* _Tugas Latihan_
1. Tentukan apakah pernyataan (a), (b), dan (c) sesuai dengan teks tentang debt collector, lalu jawab ya atau tidak disertai kutipan persis dari teks yang menjadi penentunya. (a) Ari Ganjar adalah sosiolog dari Universitas Padjadjaran. (b) Menurut Ari, debt collector yang menagih dengan cara keras biasanya bekerja untuk bank pemerintah. (c) Ari dihubungi infoJabar pada hari Jumat.
2. Lanjutkan teks tentang debt collector, dimulai tepat setelah kalimat terakhirnya.

* _Teks yang Diberikan_
----------------------------------------
Kenapa Debt Collector Dianggap ‘Public Enemy’ ? Ini Kata Pakar Unpad

Posted on

Sosok debt collector atau penagih utang kerap menjadi momok yang menakutkan dalam kehidupan sehari-hari masyarakat Indonesia. Mereka tak jarang dianggap sebagai ‘musuh bersama’ alias ‘public enemy’, atau sebagai figur yang mengancam saat datang menagih utang-utang debitur.

Sosiolog Universitas Padjadjaran, Ari Ganjar, mengungkapkan bahwa persepsi negatif masyarakat terhadap debt collector tidak terbentuk tanpa sebab. Salah satu yang paling berpengaruh adalah pola praktik intimidatif dalam kerja mereka yang terus terjadi dan terekspos secara luas.

“Debt collector yang seperti itu biasanya bekerja untuk lembaga-lembaga pinjaman. Mereka menyewa orang-orang yang berani, bahkan terkadang memiliki latar belakang premanisme, untuk menagih utang dengan cara-cara keras,” ujar Ari saat dihubungi infoJabar, Rabu (18/6/2025).

Menurut Ari, metode intimidasi yang kerap digunakan oleh debt collector inilah yang menjadi salah satu alasan mengapa masyarakat membenci mereka. Tindakan-tindakan seperti ancaman verbal, teror melalui telepon, hingga kekerasan fisik menjadi fenomena yang akrab terdengar.
----------------------------------------
* _Bagian Data_

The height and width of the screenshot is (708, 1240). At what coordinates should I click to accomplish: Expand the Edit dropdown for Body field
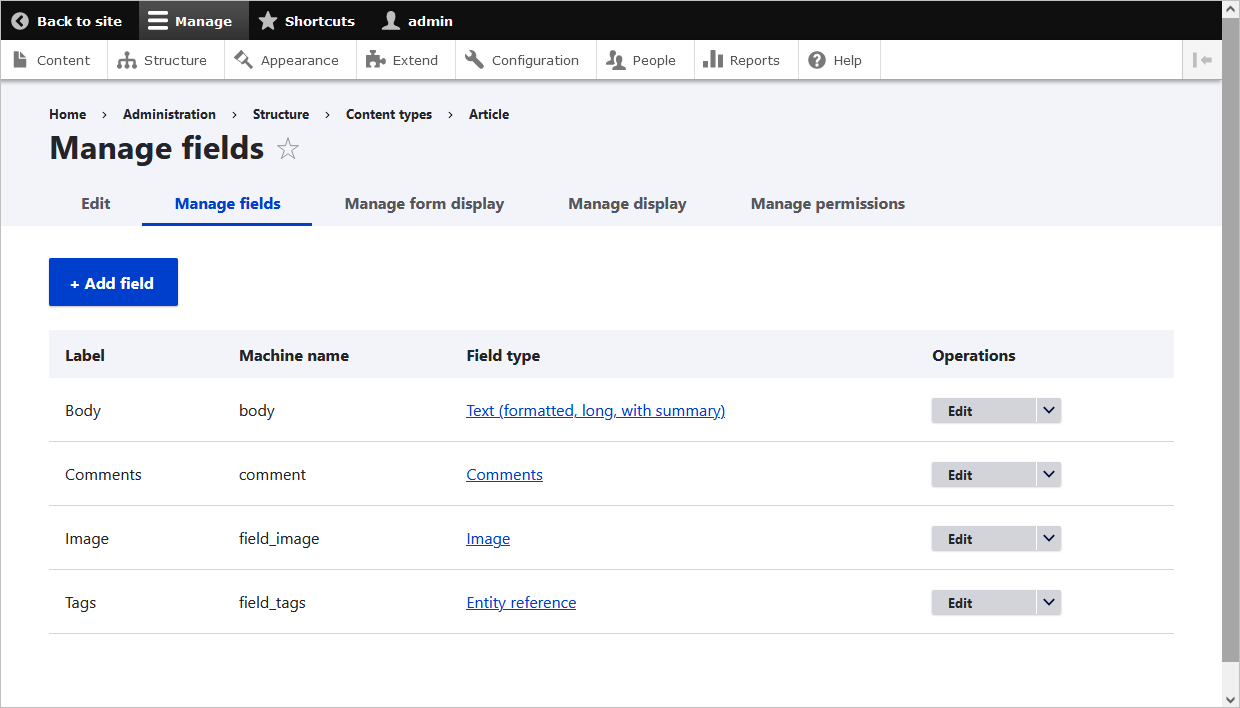[x=1048, y=410]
----------------------------------------
* _Jawaban per Tugas_
1.
(a) Ya: "Sosiolog Universitas Padjadjaran, Ari Ganjar"
(b) Tidak: "Debt collector yang seperti itu biasanya bekerja untuk lembaga-lembaga pinjaman."
(c) Tidak: "ujar Ari saat dihubungi infoJabar, Rabu (18/6/2025)"

2.
Kejadian-kejadian semacam ini sering diliput media atau disebarluaskan dari mulut ke mulut, sehingga memperkuat citra buruk debt collector di benak masyarakat.

“Cara-cara inilah yang kemudian membuat masyarakat (yang ditagih debt collector) terekspos ya melalui media, atau dari dari mulut-mulut, sehingga terbentuk persepsi di masyarakat bahwa debt collector itu adalah sosok yang menakutkan,” terangnya.

Namun, Ari menekankan bahwa untuk memahami persoalan ini secara utuh, harus dilihat dari sudut pandang yang lebih besar, bukan hanya kasus per kasus. Ia menjelaskan bahwa kondisi ekonomi masyarakat yang sedang terpuruk turut memicu tingginya angka pinjaman di lembaga keuangan tidak resmi.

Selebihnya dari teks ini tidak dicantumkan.